Trólebus Marcopolo/Scania/Tectronic, equipado com 

controle de tração do tipo chopper, 

pertencente à frota do Eletrobus, de São Paulo. 

(Fonte: informativo “O Trólebus”, publicado pelo Eletrobus – 

Consórcio Paulista de Transportes por Ônibus).

 

 

Outros consórcios construtores surgiram, além dos já citados. Desta forma, em 1.982, vinte e dois trólebus foram encomendados pela TRANSERP (Ribeirão Preto), possuindo carroceria Amélia (CAIO), chassi Scania e equipamento elétrico Villares. Além disso, outros dois protótipos foram adquiridos pelo sistema de Araraquara: um deles possuía carroceria CAIO, chassi Scania e equipamento elétrico Villares (1.981).

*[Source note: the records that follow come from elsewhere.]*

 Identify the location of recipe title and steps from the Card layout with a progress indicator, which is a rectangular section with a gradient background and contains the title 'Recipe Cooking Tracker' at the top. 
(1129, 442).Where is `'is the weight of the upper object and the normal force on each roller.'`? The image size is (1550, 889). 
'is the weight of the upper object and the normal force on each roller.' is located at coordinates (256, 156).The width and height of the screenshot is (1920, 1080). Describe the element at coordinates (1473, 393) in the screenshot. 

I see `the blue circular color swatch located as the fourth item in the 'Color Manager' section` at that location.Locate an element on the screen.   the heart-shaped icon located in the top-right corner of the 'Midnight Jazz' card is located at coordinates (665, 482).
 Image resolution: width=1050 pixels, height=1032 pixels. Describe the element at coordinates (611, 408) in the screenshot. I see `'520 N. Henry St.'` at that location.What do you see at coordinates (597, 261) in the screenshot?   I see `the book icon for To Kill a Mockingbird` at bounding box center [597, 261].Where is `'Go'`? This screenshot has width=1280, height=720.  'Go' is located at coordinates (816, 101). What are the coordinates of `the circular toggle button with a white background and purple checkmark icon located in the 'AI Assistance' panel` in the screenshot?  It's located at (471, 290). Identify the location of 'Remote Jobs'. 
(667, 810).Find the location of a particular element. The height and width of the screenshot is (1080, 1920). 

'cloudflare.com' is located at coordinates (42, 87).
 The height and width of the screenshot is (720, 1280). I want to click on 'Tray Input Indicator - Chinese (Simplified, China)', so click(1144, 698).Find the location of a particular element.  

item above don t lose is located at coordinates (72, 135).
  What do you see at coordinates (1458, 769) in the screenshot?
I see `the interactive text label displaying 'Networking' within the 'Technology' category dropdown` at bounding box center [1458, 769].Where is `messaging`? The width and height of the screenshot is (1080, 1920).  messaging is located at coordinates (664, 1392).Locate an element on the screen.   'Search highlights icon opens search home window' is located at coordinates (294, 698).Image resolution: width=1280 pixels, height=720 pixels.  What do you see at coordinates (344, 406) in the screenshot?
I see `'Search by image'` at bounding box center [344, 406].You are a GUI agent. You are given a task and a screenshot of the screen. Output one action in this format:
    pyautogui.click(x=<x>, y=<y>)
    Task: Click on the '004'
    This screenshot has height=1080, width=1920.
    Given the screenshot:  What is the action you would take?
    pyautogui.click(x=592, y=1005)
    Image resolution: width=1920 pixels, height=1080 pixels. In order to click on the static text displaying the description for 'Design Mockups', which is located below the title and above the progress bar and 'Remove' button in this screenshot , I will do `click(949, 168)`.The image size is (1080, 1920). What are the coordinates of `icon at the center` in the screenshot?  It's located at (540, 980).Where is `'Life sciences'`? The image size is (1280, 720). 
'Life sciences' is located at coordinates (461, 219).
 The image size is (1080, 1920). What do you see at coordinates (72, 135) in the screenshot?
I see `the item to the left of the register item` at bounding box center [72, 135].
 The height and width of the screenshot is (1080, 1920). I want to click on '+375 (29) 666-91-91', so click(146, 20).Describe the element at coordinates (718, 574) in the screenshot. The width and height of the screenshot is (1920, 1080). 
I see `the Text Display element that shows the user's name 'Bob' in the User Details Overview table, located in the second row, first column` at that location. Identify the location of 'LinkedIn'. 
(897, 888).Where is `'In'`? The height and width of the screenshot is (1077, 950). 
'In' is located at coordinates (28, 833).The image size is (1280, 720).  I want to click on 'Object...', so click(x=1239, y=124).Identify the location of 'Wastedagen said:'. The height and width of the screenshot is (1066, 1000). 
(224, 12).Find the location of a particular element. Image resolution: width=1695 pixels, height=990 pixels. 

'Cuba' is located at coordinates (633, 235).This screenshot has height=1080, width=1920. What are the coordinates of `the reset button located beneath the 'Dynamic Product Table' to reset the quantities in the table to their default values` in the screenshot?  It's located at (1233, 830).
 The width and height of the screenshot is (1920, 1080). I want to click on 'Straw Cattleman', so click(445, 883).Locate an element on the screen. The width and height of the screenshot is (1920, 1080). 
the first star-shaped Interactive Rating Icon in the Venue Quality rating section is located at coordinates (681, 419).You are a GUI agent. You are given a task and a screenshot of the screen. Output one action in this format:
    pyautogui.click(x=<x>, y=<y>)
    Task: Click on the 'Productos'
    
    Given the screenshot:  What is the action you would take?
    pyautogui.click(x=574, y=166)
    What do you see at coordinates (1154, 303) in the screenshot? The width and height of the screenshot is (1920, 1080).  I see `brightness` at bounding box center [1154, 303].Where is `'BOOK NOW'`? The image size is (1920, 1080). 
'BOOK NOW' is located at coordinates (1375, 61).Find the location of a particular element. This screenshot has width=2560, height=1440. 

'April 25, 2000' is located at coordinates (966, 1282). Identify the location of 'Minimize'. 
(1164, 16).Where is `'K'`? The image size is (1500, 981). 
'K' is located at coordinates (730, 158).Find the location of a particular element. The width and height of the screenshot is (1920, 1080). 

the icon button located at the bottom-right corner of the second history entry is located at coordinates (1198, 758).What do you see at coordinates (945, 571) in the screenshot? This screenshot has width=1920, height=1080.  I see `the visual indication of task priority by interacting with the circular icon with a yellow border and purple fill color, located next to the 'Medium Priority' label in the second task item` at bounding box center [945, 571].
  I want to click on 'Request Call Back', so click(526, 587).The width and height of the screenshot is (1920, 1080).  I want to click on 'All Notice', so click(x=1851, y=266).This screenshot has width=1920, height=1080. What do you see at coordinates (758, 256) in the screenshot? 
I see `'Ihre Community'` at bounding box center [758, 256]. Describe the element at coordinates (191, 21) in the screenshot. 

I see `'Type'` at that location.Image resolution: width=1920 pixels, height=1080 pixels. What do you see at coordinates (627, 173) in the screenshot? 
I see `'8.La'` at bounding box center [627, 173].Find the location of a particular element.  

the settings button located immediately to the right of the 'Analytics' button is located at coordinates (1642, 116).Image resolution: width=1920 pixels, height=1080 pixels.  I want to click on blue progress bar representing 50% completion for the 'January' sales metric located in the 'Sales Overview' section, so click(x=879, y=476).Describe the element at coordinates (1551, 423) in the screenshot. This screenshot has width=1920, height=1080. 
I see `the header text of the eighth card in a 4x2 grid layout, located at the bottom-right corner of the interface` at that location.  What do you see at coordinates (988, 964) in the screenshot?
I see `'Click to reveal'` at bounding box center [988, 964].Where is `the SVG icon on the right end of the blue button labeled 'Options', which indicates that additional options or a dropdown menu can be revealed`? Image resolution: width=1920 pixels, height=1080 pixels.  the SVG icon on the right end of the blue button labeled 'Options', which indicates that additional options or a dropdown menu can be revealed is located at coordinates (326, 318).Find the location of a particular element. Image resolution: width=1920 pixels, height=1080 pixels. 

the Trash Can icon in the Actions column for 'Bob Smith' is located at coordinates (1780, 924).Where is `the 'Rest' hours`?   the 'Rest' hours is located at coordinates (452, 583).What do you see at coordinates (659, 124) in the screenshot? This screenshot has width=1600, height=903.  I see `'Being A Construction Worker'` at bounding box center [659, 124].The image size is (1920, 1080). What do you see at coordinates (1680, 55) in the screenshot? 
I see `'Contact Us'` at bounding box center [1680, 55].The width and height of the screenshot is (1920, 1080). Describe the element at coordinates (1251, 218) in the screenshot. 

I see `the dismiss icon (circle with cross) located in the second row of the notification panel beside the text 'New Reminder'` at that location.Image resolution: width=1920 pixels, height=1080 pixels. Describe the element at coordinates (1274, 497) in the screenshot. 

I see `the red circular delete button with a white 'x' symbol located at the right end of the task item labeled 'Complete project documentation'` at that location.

O outro veículo também possuía carroceria CAIO, porém com plataforma Massari e equipamento elétrico Brown Boveri (1.983).

 

 

Trólebus CAIO/Scania/Villares, pertencente à frota 

da TRANSERP, de Ribeirão Preto. 

(Fonte: folheto “Trólebus Villares” – dois eixos e articulado, 

publicado por Indústrias Villares S/A).

 

 

Em 1.985 foram entregues à CMTC os dois protótipos de trólebus articulado. Um deles possuía chassi Volvo, carroceria CAIO e equipamento elétrico Villares. O outro veículo possuía chassi Scania, carroceria Marcopolo e equipamento elétrico Powertronics.

 

 

Trólebus articulado Marcopolo/Scania/Powertronics. 

(Fonte: folheto “Trolleybuses – Electrical Equipment 

and Vehicules”, publicado pela Powertronics S/A – 

Empresa Brasileira de Tecnologia Eletrônica).

 

 

Trólebus articulado Caio/Volvo/Villares.

(Fonte: “Trólebus – 50 anos em São Paulo”, publicado pela 

SP Trans – São Paulo Transporte S/A e ANTP – Associação Nacional 

de Transportes Públicos).

 

 

 

 

 

Fonte de Pesquisa

 

·         “Revista dos Transportes Públicos” (ano 19, 1.996, 4° trimestre), publicado pela ANTP – Associação Nacional de Transportes Públicos: artigo “Trólebus – As Fases da Implantação do Sistema no Brasil”, de autoria de Jorge Françozo de Moraes.